Girard, STEPHEN

Chambers's Encyclopaedia, Volume 5: Friday to Humanitarians, p. 219

Girard, STEPHEN, miser and philanthropist, was born near Bordeaux, 24th May 1750, and was successively cabin-boy, mate, captain, and part owner of an American coasting-vessel. In 1769 he settled as a trader in Philadelphia, where ultimately he established a bank which became the mainstay of the United States government during the war of 1812-14, and advanced several millions to the treasury. He died 26th December 1831, leaving a large fortune to charities. Girard was a man of few friends, crabbed and unapproachable, in religion a sceptic, in personal habits a miser, as a master exacting and hard, as a debtor not unwilling to escape payment where a legal technicality enabled him to avoid a just claim.
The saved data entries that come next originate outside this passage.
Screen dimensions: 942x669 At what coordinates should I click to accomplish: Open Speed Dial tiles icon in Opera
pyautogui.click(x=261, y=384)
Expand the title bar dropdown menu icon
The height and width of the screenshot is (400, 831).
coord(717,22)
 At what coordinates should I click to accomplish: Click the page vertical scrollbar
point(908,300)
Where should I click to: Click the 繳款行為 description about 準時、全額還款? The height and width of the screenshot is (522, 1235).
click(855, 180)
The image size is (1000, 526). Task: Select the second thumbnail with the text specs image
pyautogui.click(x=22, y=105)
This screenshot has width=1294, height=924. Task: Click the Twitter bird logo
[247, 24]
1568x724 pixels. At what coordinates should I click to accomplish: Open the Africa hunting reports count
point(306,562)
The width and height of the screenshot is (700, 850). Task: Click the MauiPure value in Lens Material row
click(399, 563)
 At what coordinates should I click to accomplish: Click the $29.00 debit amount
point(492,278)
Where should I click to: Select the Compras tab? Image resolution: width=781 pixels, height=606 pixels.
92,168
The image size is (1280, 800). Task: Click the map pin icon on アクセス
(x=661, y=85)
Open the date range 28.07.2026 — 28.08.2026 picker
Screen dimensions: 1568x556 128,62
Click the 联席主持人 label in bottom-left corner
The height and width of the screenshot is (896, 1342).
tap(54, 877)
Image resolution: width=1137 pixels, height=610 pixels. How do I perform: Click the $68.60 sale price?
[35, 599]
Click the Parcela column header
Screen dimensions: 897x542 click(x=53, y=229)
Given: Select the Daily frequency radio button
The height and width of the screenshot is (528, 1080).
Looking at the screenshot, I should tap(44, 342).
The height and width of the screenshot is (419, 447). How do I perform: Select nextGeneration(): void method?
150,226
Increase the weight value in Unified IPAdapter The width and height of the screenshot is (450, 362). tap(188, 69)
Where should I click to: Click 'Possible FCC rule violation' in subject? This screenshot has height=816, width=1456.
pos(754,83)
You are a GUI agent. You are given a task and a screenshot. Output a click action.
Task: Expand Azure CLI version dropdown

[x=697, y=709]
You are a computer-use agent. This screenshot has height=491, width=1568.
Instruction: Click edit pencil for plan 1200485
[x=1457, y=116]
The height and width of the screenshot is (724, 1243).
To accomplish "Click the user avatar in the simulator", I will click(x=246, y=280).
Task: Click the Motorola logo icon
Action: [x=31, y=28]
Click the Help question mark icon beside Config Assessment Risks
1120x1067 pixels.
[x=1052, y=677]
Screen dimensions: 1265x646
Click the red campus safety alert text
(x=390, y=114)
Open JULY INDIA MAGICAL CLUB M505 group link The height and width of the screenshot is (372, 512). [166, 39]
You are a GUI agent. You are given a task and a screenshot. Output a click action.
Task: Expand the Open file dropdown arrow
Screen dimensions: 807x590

Yet in the yellow fever epidemic in 1793 he nursed many of the sick in the hospitals; and in public matters his generosity was remarkable. Among other bequests he left $2,000,000 for the erection and maintenance in Philadelphia of a college for male white orphans; no minister of any sect whatever was to be on its board, or even to enter the premises as a visitor. The principal building (1833-47), a magnificent Greek temple, and the nine subsidiary buildings, have accommodation for 1580 pupils.